▸ PROBLEM DETAILS: List all lines in the material below that contain "Click".

▸ GIVEN DATA:
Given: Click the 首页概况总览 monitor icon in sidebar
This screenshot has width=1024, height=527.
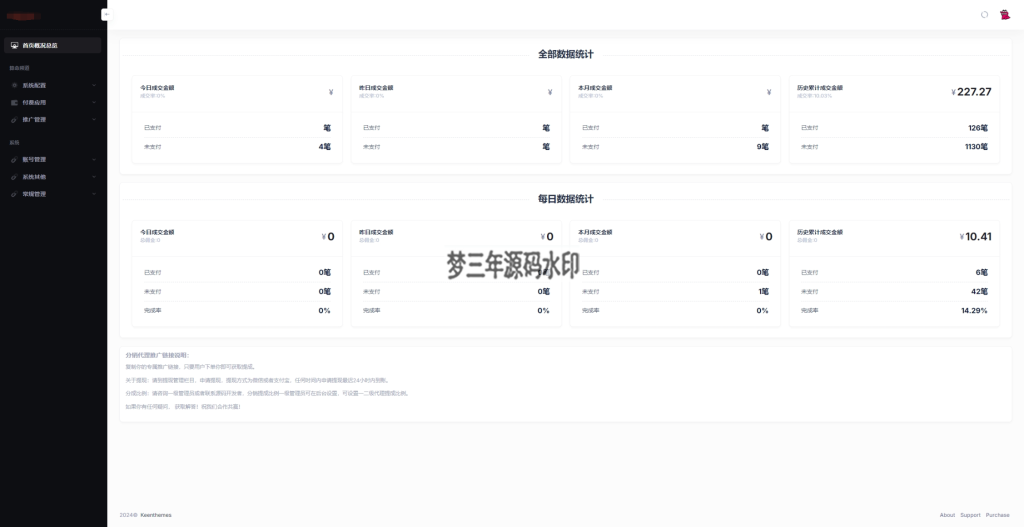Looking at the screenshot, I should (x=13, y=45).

---

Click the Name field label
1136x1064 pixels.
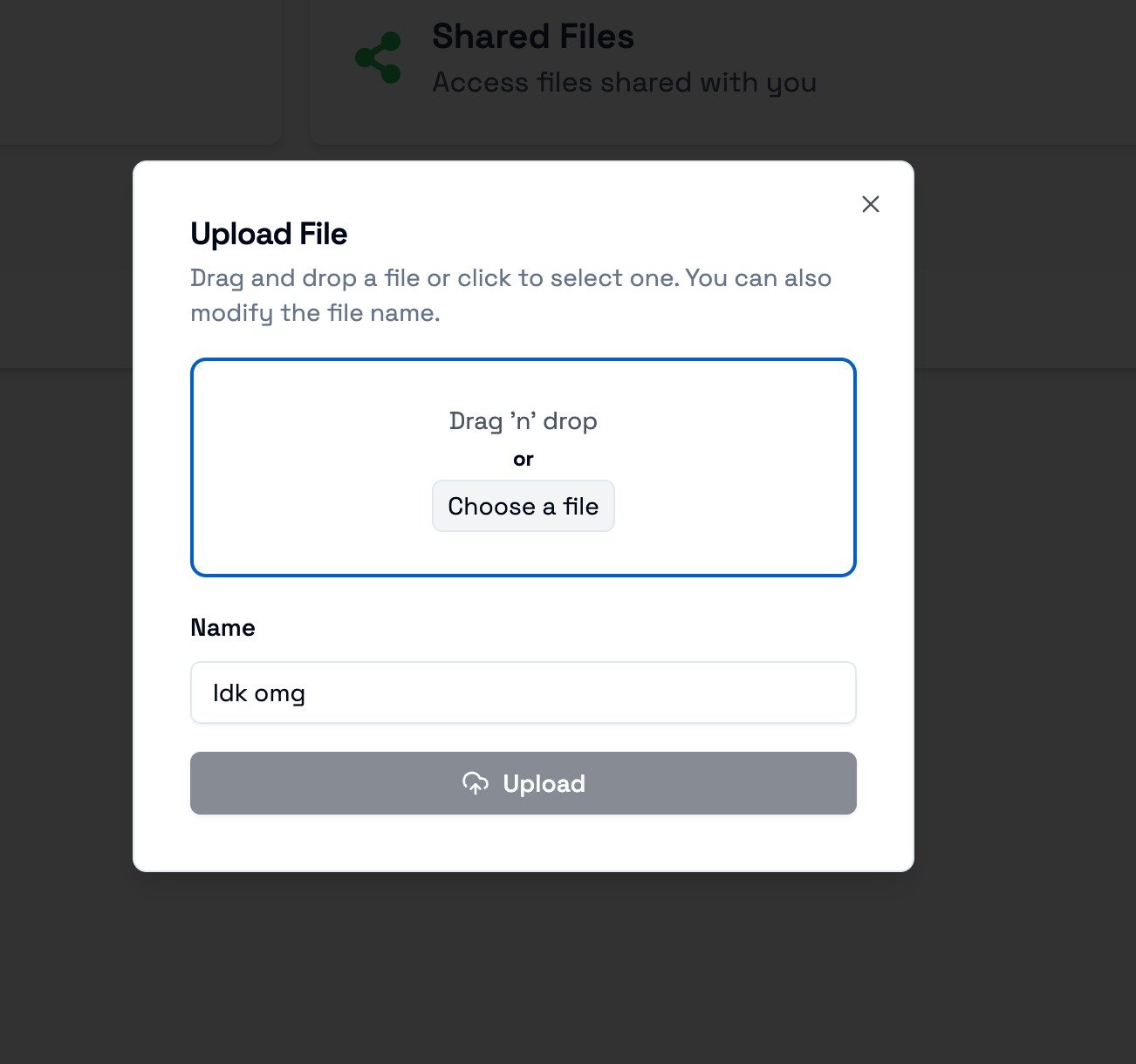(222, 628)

▸ ANSWER SECTION:
Given: Click the 首页概况总览 monitor icon in sidebar
Click the Name field label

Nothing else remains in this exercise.